By this time, only Tōgō's 6 warships (4 battleships and 2 armored cruisers) were chasing Vitgeft's 10 warships (6 battleships and 4 cruisers). With darkness only 3 hours away, Admiral Vitgeft believed that he had outranged Admiral Tōgō, and would lose him totally when darkness came. Tōgō knew this too, and ordered a  speed to catch up to the tail end of Vitgeft's fleet. By 17:35 hours Tōgō's warships had closed to within 3.5 miles of the again lagging battleship Poltava, and opened fire upon her. Admiral Dewa also showed up with his cruisers, and Tōgō ordered all battleships and cruisers to shell Poltava, hoping to at least sink one Russian battleship. However, the Russian commander, Captain Ivan P. Uspenskiy of Poltava and his crewmen scored several hits on Admiral Tōgō's flagship. At this time, the Shimose shells loaded inside the 305 mm guns began detonating prematurely inside the hot gun barrels; knocking out of action one 305 mm on Shikishima at 17:45, and two 305 mm barrels on Asahi at 18:10 hours. By 18:30, Tōgō had only 11 of his original 16 305 mm guns still in action.

Hand-off
Although the range had dropped to about 3 miles, the secondary batteries of 155 and 203 mm guns were still ineffective, and Poltava and Peresvet, although heavily damaged, were still with the Russian battleline. By 18:30, Tōgō was still having trouble controlling his battleship's gunfire; Shikishima and Asahi were blasting away at the crippled Poltava, Fuji was shooting at Pobeda and Peresvet, while the flagship Mikasa was duelling with the Russian flagship Tsesarevich. No IJN warships were shooting at the Russian battleships Retvizan and Sevastopol, which allowed them to freely blast away at Mikasa. With darkness only 30 minutes away, the Japanese flagship Mikasa almost no longer combat effective, and Russian gunfire seemingly becoming more accurate and effective with each cannon shot; the flagship signaled to Asahi to take over (known as a battle handoff) the shooting upon the lead Russian battleship. Within 10 minutes of being relieved by Asahi, Admiral Tōgō fired a 305 mm salvo into the Russian flagship Tsesarevich, instantly killing Admiral Vitgeft and his immediate staff, and jamming the flagship's steering wheel. The explosion had wedged the wheel into a port turn, sharp enough so that Tsesarevich heeled over 12 degrees.
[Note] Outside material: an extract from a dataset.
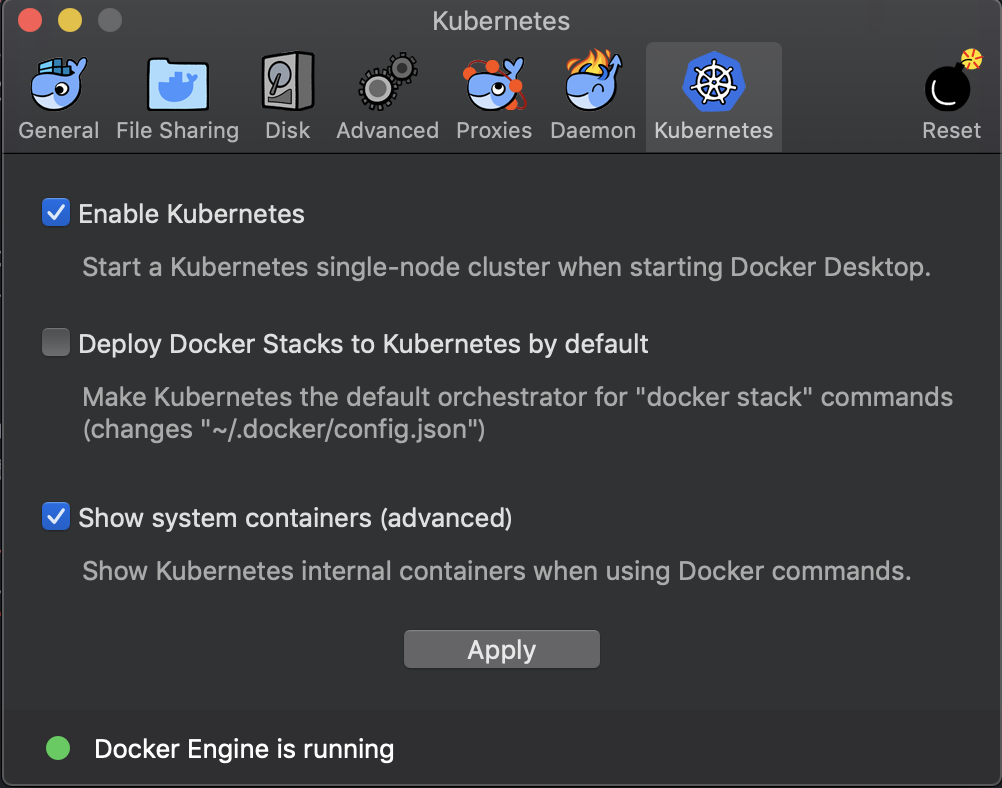
Task: Click the yellow minimize window button
Action: coord(70,21)
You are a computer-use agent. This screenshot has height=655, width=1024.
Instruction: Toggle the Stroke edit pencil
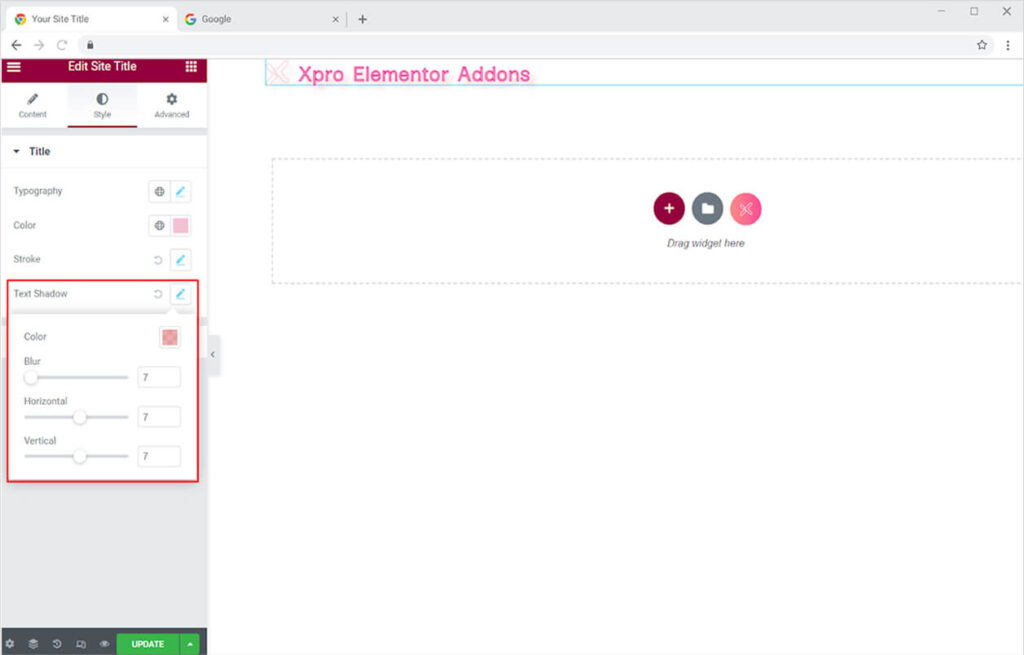pyautogui.click(x=181, y=260)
Retvizan, which was unaware of the situation on the flagship, followed in her wake. By the time Pobeda arrived at the turning point, Tsesarevich had swung around 180 degrees and was heading back into her own line. With no signal to indicate what had happened, the other ships were unaware that Tsesarevich was not only out of control and without its admiral, but was actually without anyone at all in command.

Charge of Retvizan

Prince Pavel Ukhtomsky of the battleship Peresvet soon realized that the flagship was out of action, and attempted to gain control of the Russian squadron. But a Japanese shell, falling wide, cut the foremast of Peresvet, preventing the signal flags from being hoisted as usual; they had to be hoisted along the bridge instead. Being thus almost hidden from view, the signal apparently was only seen on Sevastopol; no other Russian capital ships followed Ukhtomsky's lead.

At the same time Captain Eduard Schensnovich commanding Retvizan, immediately turned his battleship towards Tōgō's battleline, charging directly into it with all weapons firing, despite being down by the bow from battle damage. Tōgō's battleline shifted their fire onto Retvizan as the range dropped to less than three miles. There were so many shell splashes surrounding the charging battleship, that Japanese gunners were unable to adjust their fire. However, as Tōgō's battleships were running low on 305 mm shells, and many of his main guns were out of action, he decided to play it safe, and with the Russian squadron scattered, he turned the fight over to his cruisers and destroyers.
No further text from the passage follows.